Decisão do ministro Flávio Dino que barra verbas sem base legal será analisada em sessão presencial no dia 25 de fevereiro
O Supremo Tribunal Federal colocou data no centro do debate sobre supersalários no serviço público. No dia 25 de fevereiro, os ministros da Corte vão decidir, em julgamento definitivo, se mantêm a suspensão dos chamados penduricalhos ilegais pagos a servidores dos Três Poderes em todo o país.
A análise vai referendar ou não a decisão liminar do ministro Flávio Dino, que determinou a interrupção, em até 60 dias, do pagamento de verbas indenizatórias sem previsão legal. O julgamento ocorrerá em sessão presencial, com o voto dos demais ministros do STF.
Os penduricalhos são benefícios adicionais concedidos a servidores públicos que, na prática, permitem que a remuneração ultrapasse o teto constitucional, atualmente fixado em R$ 46,3 mil, valor equivalente ao salário dos ministros do Supremo.

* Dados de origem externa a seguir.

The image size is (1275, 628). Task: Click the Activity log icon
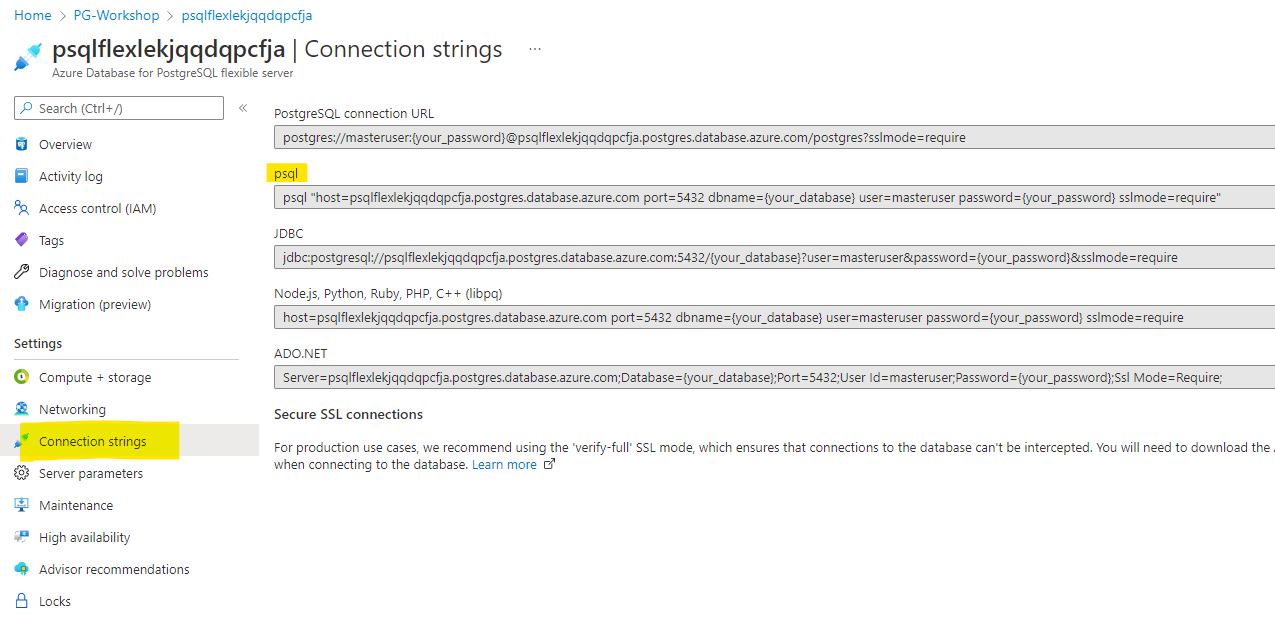(x=21, y=177)

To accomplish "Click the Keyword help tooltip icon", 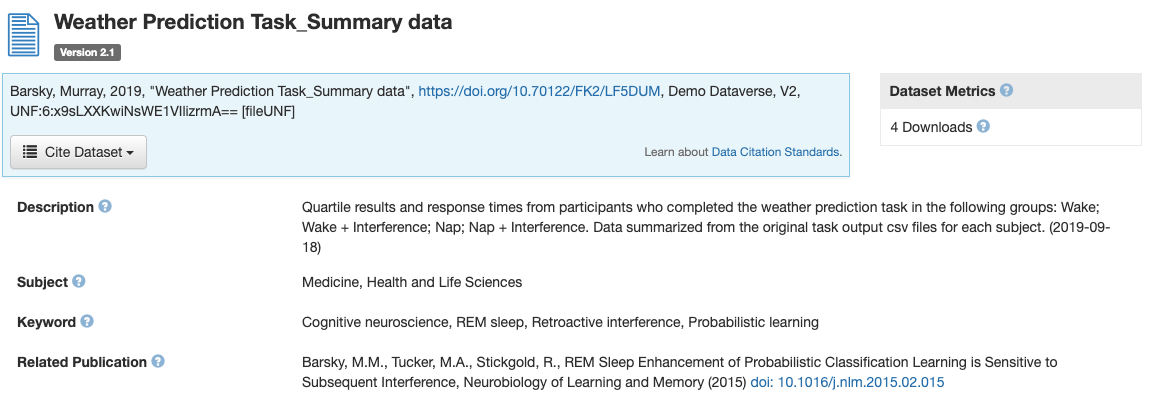I will (x=87, y=322).
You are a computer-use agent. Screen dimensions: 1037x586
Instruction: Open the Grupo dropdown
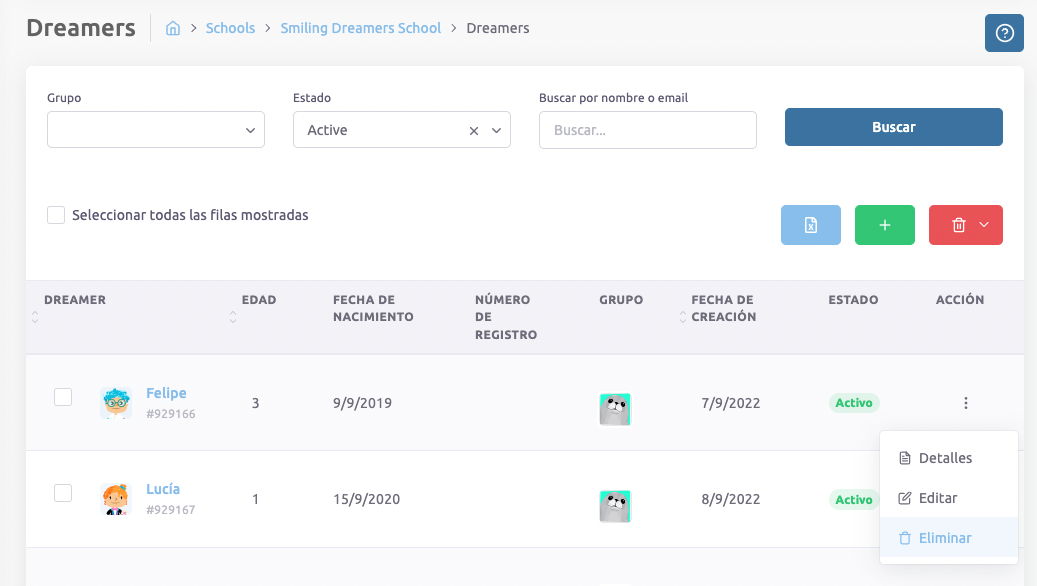click(x=156, y=130)
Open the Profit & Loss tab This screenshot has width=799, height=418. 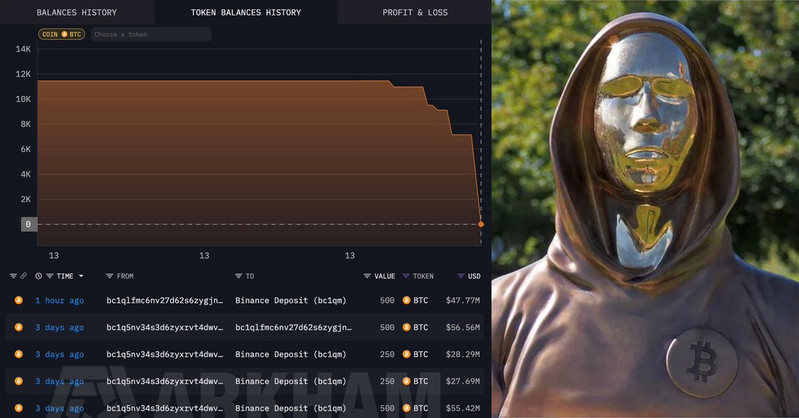(414, 13)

Na decisão, Dino afirmou que existe um “fenômeno da multiplicação anômala” de verbas indenizatórias incompatíveis com a Constituição. Como exemplos, citou pagamentos classificados como “auxílio-peru” e “auxílio-panetone”, concedidos no fim do ano sem respaldo legal.
A determinação vale para todo o país e alcança os Poderes Judiciário, Executivo e Legislativo, nas esferas federal, estadual e municipal. Caso seja confirmada pelo plenário, a suspensão dos pagamentos passa a ter efeito definitivo.